Stored data:
################

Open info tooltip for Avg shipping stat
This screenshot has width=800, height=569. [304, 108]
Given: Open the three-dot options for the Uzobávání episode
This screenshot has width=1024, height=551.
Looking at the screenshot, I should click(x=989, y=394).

################

> The task:
Each record above should be restated word for word.

> Task output:
Open info tooltip for Avg shipping stat
This screenshot has width=800, height=569. [304, 108]
Given: Open the three-dot options for the Uzobávání episode
This screenshot has width=1024, height=551.
Looking at the screenshot, I should click(x=989, y=394).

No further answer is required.